Fingers tightening around his sword, he blurred out of sight. The cyborgs froze, stunned by his speed.
In a flash, Mark appeared behind one of them. But the machine had already calculated his trajectory and raised its shield.The tight space of the room made his movements easier to predict.
An energy beam lanced toward him, but Mark sidestepped, boots skidding back across the floor. These cyborgs were strong—too strong to take lightly. Still, he held back; they weren't enemies by choice, only people under control.
A chat window flickered into view:
[Gilgamesh: Why are you holding back, mongrel? This is your time.]
[Mark: They're just people being controlled.]
[Gilgamesh: Tch! And this is why you have no access to my vault—you're too weak.]
[Solomon: Mark, ignore him. Strengthen the blade with your magical circuits.]
Mark didn't know Solomon's exact plan, but he obeyed. Veins of golden light pulsed along the blade before fading from sight.
The cyborgs advanced in perfect unison, herding him toward the wall. He lunged, deflecting an incoming blast with his sword, sparks flashing from the impact.

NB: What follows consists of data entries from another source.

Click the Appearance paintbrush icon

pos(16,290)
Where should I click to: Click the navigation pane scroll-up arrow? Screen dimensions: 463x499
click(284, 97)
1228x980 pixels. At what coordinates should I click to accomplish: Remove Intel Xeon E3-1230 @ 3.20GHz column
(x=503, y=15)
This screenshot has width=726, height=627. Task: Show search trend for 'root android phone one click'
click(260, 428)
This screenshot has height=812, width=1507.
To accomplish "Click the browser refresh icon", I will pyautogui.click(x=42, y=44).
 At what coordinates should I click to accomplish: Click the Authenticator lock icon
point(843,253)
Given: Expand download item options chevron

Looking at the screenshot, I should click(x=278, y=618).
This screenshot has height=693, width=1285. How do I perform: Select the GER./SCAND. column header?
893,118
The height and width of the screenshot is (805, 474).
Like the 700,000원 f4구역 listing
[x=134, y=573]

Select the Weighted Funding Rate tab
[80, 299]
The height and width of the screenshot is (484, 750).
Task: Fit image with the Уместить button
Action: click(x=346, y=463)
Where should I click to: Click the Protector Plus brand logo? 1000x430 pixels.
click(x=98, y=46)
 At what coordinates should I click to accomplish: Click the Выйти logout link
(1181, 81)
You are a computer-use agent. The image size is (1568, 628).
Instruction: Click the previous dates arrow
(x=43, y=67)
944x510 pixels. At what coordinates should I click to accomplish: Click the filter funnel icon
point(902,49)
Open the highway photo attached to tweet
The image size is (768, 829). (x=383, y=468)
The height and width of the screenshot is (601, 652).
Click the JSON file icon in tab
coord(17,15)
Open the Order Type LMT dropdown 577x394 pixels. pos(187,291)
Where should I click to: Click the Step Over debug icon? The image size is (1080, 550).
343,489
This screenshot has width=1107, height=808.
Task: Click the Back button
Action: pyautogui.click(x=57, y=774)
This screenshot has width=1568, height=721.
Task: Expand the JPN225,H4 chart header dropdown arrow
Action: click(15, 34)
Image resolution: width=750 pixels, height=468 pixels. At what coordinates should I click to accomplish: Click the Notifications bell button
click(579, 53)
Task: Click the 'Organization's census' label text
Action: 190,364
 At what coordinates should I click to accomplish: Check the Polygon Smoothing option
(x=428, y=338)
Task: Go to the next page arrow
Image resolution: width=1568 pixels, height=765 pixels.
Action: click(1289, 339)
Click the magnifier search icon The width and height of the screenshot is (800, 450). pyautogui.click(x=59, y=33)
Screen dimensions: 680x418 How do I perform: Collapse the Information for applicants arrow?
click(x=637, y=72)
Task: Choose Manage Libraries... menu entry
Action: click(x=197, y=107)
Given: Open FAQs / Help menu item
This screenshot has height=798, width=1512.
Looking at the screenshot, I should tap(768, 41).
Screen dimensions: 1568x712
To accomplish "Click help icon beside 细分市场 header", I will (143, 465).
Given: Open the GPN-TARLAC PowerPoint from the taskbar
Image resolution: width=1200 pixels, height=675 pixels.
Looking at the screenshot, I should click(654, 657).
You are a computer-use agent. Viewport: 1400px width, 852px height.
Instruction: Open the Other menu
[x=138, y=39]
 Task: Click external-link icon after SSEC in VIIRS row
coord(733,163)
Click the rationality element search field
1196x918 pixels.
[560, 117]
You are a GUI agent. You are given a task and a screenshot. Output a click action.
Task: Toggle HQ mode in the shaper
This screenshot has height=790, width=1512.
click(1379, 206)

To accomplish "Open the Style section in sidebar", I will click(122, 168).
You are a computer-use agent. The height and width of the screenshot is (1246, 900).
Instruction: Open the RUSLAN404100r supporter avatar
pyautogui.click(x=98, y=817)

They kept their distance—smart, given what his weapon could do.
Mark could replicate any phantasm he wielded, though copies lacked the full might of the originals. His current blade—a gift from Iskandar—could decapitate an enemy in seconds. Summoning its replicas from thin air, he launched them forward telekinetically.
The copies intercepted several energy blasts, but the cyborgs deployed shields to block the rest—exactly the reaction Mark wanted.
In a heartbeat, he closed the distance. One cyborg fired its thrusters to retreat, but too late—Mark's sword smashed through its shield and plunged into its head.
The machine screamed in digital agony as he avoided vital points, channeling his circuits into the blade to disable its control system.
The cyborg froze, systems offline.
The second lunged, its cannon-arm glowing. Mark dodged, countering with an upward slash that sheared the weapon in half. The machine staggered back, but dark tendrils whipped out from the wound, fusing its severed arm back to the biomechatronic core.
"Shit, it can repair itself," Mark growled.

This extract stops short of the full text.